I got my volume set up and now I'm trying to copy over data and running into speed problems. I'm getting 8-9 MB/sec. I am copying from a USB2.0 hard drive on a win 7 pc via smb. The ds1511 and win 7 pc are both plugged into a gig switch, although I know the usb2.0 is the limiting factor. I have been streaming full bit rate blu rays from the same usb hard drive to my boxee, which would take more than 8-9 MB/sec, so I'm confused. Any ideas on what to check?

No, blu-ray does not take more than 8-9MB/s. Blu-ray takes about 40-50Mb/s which equates to about 5-5.5 MB/s.
post #175 of 524
Quote:
Originally Posted by jmpage2 View Post

No, blu-ray does not take more than 8-9MB/s. Blu-ray takes about 40-50Mb/s which equates to about 5-5.5 MB/s.

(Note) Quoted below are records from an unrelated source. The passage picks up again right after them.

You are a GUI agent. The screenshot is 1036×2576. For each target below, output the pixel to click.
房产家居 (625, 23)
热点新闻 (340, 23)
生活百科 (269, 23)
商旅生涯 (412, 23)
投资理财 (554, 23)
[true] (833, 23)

OK, then what I'm getting sounds about right?
post #176 of 524
Quote:
Originally Posted by thugnerd View Post

I got my volume set up and now I'm trying to copy over data and running into speed problems. I'm getting 8-9 MB/sec. I am copying from a USB2.0 hard drive on a win 7 pc via smb. The ds1511 and win 7 pc are both plugged into a gig switch, although I know the usb2.0 is the limiting factor. I have been streaming full bit rate blu rays from the same usb hard drive to my boxee, which would take more than 8-9 MB/sec, so I'm confused. Any ideas on what to check?

Can't u attach the usb drive directly to the 1511? That way u avoid the files havin to move through windows. I'm sure it's possible, and usb 2 can handle 480 Mb/s theoretically, so it sure as heck ain't the limiting factor. Going through win7 is likely your issue.
post #177 of 524
Thread Starter 
Quote:
Originally Posted by thugnerd View Post

OK, then what I'm getting sounds about right?

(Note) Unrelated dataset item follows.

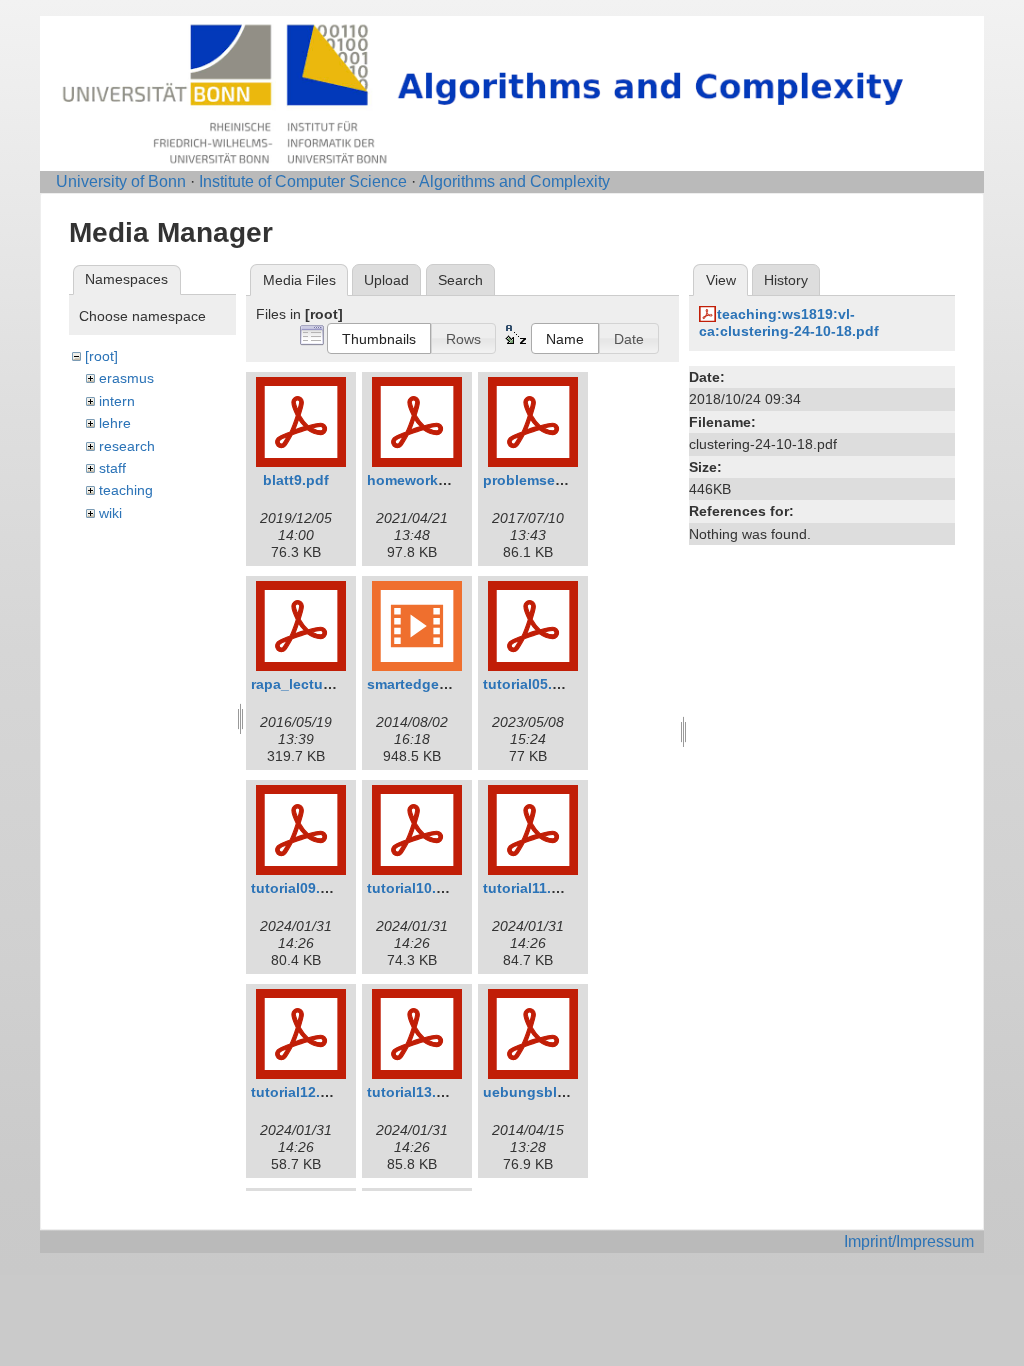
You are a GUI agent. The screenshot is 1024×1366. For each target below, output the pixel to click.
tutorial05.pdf (529, 684)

Why don't you try transferring some data from the internal drive of the Windows 7 box as a comparison.

USB2 should be capable of transferring data at speeds up to 30MB/s. However, the fact that you are seeing slow transfers doesn't prove that there is a problem in your Synology box.

You could have a bad data port on your data switch, or a bad cable. You could have a speed/duplex mis-match causing collisions which will choke the speed down substantially.

A friend of mine bought a DS1511+ about two weeks ago and called me up swearing about what a piece of crap it was. Some investigation proved out that he had a duplicate IP address on his network (he had statically assigned an IP to the Synology that was already being used by something else on the network, duh).

So, there would be a lot more testing for you to do before you know what the cause of the slow transfer is.

But, first off I would try transferring from a few other machines on the network. Even a slow laptop hard drive should be capable of doing transfers to the Synology box over SMB at speeds of 30+ MB/s.
post #178 of 524
Thread Starter 
Quote:
Originally Posted by jcfay View Post

Can't u attach the usb drive directly to the 1511? That way u avoid the files havin to move through windows. I'm sure it's possible, and usb 2 can handle 480 Mb/s theoretically, so it sure as heck ain't the limiting factor. Going through win7 is likely your issue.

Good point, that should work too.
post #179 of 524
Thanks, I was looking for some suggestions and will try some of these.
post #180 of 524
Its great to see so many people buying into the DS1511+.

Anyone tried to expand the DS array with a third party port-multiplier enclosure?

At almost $500 the DX510 is way overpriced for what it is.